Extract word for word the rows starting with the line that contains "This screenshot has width=1109, height=854." and continuing through the final row, including both ends.

[Element and text location data]
────────
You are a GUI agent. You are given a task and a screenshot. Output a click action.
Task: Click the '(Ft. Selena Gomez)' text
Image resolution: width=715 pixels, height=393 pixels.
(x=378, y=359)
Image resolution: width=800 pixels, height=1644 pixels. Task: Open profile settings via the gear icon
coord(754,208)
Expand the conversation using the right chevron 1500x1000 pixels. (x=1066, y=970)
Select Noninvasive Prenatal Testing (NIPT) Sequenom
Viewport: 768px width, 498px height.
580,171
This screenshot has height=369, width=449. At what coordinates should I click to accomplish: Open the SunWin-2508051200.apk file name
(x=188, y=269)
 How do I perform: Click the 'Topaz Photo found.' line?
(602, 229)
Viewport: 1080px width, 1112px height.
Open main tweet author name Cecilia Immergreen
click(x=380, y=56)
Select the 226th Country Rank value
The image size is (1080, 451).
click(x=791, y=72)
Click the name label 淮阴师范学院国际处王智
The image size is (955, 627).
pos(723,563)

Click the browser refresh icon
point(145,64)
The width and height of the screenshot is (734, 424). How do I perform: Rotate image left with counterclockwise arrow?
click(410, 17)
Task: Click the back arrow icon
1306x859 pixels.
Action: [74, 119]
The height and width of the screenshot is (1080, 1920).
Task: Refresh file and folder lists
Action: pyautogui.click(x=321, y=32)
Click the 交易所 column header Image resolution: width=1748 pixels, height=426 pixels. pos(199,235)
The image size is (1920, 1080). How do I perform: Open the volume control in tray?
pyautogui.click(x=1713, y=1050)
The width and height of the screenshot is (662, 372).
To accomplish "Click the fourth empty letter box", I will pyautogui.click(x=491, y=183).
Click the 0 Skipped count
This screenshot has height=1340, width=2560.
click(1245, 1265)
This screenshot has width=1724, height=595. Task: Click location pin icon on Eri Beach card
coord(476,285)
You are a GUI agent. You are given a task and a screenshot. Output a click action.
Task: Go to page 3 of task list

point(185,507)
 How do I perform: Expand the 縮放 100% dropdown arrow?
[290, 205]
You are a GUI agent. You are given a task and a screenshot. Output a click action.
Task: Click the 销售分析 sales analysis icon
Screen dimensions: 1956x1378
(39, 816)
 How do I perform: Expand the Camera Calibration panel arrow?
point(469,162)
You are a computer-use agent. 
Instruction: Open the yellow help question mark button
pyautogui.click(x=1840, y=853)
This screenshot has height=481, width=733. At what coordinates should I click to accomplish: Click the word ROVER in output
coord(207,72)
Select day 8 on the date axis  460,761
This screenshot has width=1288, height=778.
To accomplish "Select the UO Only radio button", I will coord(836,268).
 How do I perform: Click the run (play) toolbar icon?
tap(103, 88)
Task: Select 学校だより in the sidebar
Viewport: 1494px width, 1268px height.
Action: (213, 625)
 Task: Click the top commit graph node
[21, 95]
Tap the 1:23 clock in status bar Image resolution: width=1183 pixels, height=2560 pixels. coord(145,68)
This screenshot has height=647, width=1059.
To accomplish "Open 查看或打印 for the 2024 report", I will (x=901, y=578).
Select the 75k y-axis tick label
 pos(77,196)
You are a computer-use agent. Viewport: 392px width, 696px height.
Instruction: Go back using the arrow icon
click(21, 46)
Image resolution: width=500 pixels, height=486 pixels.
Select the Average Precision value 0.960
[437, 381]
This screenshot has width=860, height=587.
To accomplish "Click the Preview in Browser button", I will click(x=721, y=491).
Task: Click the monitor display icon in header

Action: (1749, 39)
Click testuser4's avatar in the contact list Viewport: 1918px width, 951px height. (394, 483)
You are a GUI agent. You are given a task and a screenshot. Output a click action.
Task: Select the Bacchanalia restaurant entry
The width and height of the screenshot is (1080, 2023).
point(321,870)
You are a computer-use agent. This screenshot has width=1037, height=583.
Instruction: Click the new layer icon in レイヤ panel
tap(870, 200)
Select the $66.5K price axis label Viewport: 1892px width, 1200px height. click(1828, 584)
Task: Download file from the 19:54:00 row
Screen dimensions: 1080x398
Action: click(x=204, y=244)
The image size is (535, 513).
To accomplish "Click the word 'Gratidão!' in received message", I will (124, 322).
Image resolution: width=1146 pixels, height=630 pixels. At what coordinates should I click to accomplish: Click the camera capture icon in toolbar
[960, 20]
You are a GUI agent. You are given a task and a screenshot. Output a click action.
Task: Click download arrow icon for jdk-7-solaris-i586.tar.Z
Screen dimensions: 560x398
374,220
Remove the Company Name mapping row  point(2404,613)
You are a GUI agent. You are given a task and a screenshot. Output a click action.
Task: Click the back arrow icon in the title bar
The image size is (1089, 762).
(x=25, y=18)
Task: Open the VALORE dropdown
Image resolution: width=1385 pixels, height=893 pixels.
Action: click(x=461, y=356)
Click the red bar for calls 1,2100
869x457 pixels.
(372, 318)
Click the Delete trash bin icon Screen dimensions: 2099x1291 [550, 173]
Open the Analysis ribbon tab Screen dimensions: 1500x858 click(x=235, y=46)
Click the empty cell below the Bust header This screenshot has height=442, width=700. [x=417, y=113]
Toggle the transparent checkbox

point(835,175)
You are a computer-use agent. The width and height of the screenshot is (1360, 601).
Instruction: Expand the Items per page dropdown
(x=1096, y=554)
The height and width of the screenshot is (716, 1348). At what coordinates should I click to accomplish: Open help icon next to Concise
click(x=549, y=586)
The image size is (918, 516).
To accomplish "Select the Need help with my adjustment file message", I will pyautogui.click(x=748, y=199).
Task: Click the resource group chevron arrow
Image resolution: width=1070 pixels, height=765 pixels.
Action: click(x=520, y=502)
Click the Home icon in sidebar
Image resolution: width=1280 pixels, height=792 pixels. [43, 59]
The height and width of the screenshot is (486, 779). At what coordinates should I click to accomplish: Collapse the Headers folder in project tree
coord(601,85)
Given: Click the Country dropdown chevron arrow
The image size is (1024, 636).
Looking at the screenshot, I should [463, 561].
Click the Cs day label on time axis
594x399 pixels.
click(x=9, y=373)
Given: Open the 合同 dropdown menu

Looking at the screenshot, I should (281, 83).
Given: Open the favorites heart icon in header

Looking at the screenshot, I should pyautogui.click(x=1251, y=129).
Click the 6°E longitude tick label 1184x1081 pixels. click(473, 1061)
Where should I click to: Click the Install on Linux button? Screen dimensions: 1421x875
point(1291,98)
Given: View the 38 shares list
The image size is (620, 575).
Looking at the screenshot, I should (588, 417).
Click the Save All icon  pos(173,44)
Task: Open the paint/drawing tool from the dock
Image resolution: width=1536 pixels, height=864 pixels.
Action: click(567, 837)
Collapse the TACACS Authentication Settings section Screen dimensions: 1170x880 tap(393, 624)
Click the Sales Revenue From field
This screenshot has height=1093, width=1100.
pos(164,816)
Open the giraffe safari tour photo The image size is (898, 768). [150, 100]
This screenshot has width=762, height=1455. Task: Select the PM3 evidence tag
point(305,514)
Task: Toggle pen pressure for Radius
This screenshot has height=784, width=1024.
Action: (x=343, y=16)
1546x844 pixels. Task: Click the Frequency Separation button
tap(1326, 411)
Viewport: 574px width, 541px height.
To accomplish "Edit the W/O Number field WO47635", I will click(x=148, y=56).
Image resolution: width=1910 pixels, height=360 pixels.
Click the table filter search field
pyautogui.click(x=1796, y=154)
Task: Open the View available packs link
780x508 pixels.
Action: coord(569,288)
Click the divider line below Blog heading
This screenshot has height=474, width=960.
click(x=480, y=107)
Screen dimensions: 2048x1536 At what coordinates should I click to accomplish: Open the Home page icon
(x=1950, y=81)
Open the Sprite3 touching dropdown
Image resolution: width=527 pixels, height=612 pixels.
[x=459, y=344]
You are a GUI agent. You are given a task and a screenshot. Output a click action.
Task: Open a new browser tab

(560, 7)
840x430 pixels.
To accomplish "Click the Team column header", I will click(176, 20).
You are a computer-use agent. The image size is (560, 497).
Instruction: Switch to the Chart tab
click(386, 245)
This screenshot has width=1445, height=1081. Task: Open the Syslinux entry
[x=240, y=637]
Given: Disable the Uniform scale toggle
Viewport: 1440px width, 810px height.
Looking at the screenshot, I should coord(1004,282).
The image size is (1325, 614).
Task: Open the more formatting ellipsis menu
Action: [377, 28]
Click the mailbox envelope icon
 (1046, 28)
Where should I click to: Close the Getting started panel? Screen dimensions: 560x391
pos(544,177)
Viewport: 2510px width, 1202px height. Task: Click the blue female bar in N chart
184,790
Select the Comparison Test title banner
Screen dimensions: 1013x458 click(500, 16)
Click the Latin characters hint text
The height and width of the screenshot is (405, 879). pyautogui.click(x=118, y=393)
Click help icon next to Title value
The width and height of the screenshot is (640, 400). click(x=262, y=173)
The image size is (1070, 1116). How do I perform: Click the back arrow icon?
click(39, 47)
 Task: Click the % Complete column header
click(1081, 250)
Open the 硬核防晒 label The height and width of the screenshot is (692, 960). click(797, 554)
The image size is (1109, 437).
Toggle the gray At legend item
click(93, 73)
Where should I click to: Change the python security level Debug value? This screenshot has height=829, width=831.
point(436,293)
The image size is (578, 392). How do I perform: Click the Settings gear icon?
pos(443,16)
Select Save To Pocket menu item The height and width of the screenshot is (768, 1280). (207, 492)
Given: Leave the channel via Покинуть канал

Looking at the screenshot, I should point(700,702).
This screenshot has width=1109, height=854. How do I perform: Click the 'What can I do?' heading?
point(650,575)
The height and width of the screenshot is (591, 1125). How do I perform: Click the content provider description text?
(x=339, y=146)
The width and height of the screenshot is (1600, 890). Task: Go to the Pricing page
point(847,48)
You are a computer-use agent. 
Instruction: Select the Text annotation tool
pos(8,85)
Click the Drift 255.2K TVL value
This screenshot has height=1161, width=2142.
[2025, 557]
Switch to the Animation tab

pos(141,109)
────────
Solution ▸
This screenshot has width=1109, height=854. How do I perform: Click the 'What can I do?' heading?
point(650,575)
The height and width of the screenshot is (591, 1125). How do I perform: Click the content provider description text?
(x=339, y=146)
The width and height of the screenshot is (1600, 890). Task: Go to the Pricing page
point(847,48)
You are a computer-use agent. 
Instruction: Select the Text annotation tool
pos(8,85)
Click the Drift 255.2K TVL value
This screenshot has height=1161, width=2142.
[2025, 557]
Switch to the Animation tab

pos(141,109)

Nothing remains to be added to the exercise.